Vorticism (Lat. vortex = whirl, storm) describes the English variant of Futurism. The term that evokes association of dynamic movement goes back to an expression by the futurist Umberto Boccioni, was coined by Ezra Pound in 1914.
The artists' group of Vorticism congregated in 1914 and created its organ with the magazine "Blast". Several manifestos fixed the movement's theoretic basis, besides Ezra Pound, artists such as Percy Wyndham Lewis, William Roberts, Edward Wadsworth, Christopher Nevinson, Henri Gaudier-Brzeska, Helen Saunders, David Bomberg, Frederick Etchells were also participating. Along with Futurism, which could gain foothold in England after Filippo Tommaso Marinetti's stay in London, impulses from Cubism and other avant-garde tendencies were also integrated.

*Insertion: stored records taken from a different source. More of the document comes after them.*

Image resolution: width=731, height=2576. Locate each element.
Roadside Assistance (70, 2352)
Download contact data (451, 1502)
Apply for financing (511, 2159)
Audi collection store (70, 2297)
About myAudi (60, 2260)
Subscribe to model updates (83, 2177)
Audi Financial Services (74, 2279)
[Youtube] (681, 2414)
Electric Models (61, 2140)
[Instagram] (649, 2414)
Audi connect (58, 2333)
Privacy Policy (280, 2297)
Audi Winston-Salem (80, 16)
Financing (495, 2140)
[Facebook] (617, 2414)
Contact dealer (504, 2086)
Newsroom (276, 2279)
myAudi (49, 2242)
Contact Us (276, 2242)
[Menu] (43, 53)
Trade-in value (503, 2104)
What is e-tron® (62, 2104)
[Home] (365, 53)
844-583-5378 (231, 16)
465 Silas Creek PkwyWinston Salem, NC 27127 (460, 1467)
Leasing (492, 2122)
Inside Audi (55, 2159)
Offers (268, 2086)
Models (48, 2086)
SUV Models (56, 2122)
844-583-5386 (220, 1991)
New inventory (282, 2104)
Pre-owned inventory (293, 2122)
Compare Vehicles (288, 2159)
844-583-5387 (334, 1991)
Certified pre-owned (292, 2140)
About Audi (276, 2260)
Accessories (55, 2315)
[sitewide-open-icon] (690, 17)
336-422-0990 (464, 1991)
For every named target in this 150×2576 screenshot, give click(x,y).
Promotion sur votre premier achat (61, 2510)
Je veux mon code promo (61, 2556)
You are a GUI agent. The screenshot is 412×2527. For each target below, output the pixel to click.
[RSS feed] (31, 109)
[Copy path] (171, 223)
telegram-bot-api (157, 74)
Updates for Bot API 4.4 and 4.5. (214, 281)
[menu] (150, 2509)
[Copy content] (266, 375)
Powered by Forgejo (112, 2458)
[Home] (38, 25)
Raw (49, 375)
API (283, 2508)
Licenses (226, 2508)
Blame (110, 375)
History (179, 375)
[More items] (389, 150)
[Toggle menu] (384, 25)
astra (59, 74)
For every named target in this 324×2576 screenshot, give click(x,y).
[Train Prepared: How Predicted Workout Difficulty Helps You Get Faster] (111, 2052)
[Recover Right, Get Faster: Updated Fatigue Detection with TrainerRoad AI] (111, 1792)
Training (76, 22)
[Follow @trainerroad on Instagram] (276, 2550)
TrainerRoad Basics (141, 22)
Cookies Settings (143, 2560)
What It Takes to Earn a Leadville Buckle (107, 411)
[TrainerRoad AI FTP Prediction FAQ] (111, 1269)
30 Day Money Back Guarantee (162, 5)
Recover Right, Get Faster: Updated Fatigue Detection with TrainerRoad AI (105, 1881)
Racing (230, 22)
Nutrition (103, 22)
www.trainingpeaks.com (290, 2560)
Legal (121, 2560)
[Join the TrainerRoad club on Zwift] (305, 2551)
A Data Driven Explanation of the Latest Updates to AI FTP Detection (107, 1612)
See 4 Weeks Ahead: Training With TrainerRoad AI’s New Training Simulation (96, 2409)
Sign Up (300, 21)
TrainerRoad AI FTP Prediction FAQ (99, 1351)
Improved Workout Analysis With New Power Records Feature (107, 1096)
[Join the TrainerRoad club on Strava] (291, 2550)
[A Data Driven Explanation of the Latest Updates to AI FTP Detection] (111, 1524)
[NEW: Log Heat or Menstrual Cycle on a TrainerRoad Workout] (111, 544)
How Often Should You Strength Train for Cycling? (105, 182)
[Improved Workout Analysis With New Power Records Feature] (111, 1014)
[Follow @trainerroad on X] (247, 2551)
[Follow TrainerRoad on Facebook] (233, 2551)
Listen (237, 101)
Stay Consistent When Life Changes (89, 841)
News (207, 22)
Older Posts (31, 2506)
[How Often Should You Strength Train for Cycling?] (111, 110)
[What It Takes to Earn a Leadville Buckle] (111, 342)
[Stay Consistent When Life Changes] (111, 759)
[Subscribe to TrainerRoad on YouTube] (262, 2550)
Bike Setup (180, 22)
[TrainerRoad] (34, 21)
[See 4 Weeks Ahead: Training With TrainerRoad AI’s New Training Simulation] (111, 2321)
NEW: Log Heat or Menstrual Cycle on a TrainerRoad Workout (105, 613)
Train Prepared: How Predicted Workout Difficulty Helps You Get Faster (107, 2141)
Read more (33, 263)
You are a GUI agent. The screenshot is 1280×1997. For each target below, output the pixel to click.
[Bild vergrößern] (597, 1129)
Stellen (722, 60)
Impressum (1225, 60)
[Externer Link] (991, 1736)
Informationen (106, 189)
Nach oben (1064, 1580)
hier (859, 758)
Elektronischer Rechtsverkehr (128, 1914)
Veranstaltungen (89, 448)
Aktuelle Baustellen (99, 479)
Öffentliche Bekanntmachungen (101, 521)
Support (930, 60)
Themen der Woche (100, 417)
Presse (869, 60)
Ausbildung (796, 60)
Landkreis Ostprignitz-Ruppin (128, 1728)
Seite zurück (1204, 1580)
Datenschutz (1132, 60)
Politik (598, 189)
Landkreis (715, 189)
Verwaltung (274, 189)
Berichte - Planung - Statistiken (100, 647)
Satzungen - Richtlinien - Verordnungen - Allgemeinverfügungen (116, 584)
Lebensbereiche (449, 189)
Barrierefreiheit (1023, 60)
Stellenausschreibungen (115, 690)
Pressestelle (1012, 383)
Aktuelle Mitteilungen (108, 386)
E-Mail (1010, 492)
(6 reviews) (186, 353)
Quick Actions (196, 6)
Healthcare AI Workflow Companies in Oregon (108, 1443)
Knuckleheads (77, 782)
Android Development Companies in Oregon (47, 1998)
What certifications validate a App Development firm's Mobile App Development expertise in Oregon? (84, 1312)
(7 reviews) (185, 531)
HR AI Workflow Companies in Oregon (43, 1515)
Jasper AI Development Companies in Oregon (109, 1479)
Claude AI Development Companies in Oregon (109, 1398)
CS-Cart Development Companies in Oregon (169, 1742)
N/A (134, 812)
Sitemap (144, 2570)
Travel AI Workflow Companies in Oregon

The painting of Vorticism is characterized by a dramatic and emotionally expressive use of forms, that occurred in both a linear form as well as in a futurist interaction of forms. Next to painting, other genres also occurred in Vorticism. The sculptor Jacob Epstein created the plastic main work of Vorticism with his ready-made "Felsenbohrer" (Rock Drill, 1913-1915). Spatial art, textile works and architectural designs can be seen in the light of Vorticism (for instance in the context of the "Omega Workshops"). In terms of typography and layout, the magazine "Blast" counts among the greatest achievements, as it was the medium that published important vorticist woodcuts. The works by the photographer Alvin Langdon Coburn are known as abstract "Vortographies".
Vorticism saw its heyday around 1915, other tendencies, at times surreal or magic-realistic, were established successively in the English avant-garde.